======== Exercise inputs

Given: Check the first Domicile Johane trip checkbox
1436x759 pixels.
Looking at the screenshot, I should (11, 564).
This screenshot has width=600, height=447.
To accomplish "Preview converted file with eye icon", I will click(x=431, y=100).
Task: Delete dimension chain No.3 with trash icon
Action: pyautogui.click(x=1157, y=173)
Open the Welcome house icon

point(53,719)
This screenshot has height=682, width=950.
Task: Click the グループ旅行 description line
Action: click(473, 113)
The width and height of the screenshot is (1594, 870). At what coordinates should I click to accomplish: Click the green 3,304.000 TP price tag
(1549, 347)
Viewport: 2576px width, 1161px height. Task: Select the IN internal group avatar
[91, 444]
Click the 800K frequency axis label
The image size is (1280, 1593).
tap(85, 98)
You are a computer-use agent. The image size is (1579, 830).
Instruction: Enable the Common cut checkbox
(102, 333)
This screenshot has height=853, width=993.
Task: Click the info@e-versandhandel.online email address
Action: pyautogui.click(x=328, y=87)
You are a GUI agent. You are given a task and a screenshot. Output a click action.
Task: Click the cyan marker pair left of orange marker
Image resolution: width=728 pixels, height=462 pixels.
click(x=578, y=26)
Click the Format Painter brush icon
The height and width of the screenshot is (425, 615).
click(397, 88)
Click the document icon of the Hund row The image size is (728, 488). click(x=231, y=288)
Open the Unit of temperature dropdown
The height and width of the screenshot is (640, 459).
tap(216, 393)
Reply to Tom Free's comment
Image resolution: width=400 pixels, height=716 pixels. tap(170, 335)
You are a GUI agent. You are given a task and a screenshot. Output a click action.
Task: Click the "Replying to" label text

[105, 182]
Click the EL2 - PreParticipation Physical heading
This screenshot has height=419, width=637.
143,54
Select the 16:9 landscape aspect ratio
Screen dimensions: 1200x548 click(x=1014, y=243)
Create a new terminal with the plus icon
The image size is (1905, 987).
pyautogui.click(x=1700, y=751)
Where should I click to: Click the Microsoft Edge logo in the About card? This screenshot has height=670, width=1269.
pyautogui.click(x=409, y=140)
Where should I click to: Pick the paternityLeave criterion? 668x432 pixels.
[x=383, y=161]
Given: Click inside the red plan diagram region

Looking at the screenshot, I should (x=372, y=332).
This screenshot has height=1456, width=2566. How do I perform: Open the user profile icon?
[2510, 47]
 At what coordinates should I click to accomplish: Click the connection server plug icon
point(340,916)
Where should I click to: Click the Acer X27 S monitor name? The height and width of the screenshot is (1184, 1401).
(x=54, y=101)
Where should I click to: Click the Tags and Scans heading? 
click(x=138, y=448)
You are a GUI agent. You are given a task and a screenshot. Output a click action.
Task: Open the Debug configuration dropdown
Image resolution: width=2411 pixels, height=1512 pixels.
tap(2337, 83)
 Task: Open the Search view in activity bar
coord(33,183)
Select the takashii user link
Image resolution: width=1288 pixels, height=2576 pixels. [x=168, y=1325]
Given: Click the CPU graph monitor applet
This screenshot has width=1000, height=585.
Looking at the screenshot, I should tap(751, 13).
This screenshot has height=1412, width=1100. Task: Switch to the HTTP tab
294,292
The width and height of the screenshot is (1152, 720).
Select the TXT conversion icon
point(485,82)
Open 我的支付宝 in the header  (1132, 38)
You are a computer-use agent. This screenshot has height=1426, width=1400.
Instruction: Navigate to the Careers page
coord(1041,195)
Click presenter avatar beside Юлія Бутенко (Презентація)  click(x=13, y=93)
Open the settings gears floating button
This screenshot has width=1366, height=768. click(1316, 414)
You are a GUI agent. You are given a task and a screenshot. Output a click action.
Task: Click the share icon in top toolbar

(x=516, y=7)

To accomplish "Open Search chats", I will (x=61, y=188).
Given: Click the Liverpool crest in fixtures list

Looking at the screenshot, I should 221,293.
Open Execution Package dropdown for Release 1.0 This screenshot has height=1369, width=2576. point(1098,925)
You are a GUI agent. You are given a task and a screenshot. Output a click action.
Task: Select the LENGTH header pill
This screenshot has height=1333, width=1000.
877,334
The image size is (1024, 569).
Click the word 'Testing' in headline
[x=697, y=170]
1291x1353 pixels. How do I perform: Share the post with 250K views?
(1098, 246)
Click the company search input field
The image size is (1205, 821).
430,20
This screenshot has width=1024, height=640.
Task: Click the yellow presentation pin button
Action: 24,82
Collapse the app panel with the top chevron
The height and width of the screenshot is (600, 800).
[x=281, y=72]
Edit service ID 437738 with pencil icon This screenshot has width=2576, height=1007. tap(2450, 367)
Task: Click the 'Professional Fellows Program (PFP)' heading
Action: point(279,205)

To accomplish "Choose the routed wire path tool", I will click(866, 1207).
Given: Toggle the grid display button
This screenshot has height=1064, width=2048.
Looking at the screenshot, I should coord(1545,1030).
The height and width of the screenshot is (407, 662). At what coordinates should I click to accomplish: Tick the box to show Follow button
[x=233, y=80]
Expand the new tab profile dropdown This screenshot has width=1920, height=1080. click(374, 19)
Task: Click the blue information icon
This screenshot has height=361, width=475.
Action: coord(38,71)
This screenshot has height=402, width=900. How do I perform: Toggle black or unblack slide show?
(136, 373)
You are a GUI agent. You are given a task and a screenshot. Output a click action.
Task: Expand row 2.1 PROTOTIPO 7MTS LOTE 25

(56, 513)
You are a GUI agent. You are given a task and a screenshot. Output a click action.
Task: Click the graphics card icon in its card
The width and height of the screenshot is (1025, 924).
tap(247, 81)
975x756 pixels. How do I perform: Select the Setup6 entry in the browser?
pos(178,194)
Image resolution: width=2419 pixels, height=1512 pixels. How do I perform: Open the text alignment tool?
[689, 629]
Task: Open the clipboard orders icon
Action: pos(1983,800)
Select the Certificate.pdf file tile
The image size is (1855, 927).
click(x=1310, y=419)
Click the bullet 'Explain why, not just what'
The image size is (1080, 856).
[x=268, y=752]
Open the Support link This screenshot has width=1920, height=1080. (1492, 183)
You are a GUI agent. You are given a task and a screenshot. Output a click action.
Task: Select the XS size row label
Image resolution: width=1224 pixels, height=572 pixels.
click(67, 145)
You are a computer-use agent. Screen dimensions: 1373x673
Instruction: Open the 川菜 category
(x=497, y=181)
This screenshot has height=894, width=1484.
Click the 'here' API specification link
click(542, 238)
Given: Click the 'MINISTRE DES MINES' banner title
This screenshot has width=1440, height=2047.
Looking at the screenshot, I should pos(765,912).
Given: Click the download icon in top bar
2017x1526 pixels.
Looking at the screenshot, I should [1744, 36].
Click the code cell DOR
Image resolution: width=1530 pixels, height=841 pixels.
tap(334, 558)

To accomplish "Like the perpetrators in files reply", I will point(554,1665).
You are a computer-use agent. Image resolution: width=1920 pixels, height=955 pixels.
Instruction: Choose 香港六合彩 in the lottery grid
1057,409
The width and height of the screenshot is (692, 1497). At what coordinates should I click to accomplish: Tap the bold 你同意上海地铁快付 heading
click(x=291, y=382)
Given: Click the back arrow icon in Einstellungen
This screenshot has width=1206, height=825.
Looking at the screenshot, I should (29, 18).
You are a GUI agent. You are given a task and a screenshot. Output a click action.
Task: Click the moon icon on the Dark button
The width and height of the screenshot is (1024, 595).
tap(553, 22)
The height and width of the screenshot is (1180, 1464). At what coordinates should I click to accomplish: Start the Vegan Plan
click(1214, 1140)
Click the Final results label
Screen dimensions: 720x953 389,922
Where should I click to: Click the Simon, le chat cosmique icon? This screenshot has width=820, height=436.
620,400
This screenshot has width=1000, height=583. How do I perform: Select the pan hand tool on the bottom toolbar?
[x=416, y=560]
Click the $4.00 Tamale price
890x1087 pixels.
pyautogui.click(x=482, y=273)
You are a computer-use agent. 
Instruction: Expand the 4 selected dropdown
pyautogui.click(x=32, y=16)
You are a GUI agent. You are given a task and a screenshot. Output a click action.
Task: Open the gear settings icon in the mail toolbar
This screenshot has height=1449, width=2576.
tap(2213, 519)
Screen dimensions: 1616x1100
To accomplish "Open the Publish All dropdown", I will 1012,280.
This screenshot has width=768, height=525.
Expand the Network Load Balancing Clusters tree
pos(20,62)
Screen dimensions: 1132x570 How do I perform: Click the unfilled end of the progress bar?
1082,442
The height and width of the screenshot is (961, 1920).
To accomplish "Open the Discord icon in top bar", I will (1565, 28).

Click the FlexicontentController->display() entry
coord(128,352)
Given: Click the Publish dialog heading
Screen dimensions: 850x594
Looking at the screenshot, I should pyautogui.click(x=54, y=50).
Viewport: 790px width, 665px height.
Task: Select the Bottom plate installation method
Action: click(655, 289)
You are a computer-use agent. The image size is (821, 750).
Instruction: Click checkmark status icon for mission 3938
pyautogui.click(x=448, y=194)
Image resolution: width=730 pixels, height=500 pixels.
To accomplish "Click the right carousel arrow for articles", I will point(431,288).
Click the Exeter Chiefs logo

================

> Written request
Output the lines from the one containing "Given: Click the CPU graph monitor applet" through the one containing "[x=697, y=170]", inclusive, verbatim.

> Full response
Given: Click the CPU graph monitor applet
This screenshot has width=1000, height=585.
Looking at the screenshot, I should tap(751, 13).
This screenshot has height=1412, width=1100. Task: Switch to the HTTP tab
294,292
The width and height of the screenshot is (1152, 720).
Select the TXT conversion icon
point(485,82)
Open 我的支付宝 in the header  (1132, 38)
You are a computer-use agent. This screenshot has height=1426, width=1400.
Instruction: Navigate to the Careers page
coord(1041,195)
Click presenter avatar beside Юлія Бутенко (Презентація)  click(x=13, y=93)
Open the settings gears floating button
This screenshot has width=1366, height=768. click(1316, 414)
You are a GUI agent. You are given a task and a screenshot. Output a click action.
Task: Click the share icon in top toolbar

(x=516, y=7)

To accomplish "Open Search chats", I will (x=61, y=188).
Given: Click the Liverpool crest in fixtures list

Looking at the screenshot, I should 221,293.
Open Execution Package dropdown for Release 1.0 This screenshot has height=1369, width=2576. point(1098,925)
You are a GUI agent. You are given a task and a screenshot. Output a click action.
Task: Select the LENGTH header pill
This screenshot has height=1333, width=1000.
877,334
The image size is (1024, 569).
Click the word 'Testing' in headline
[x=697, y=170]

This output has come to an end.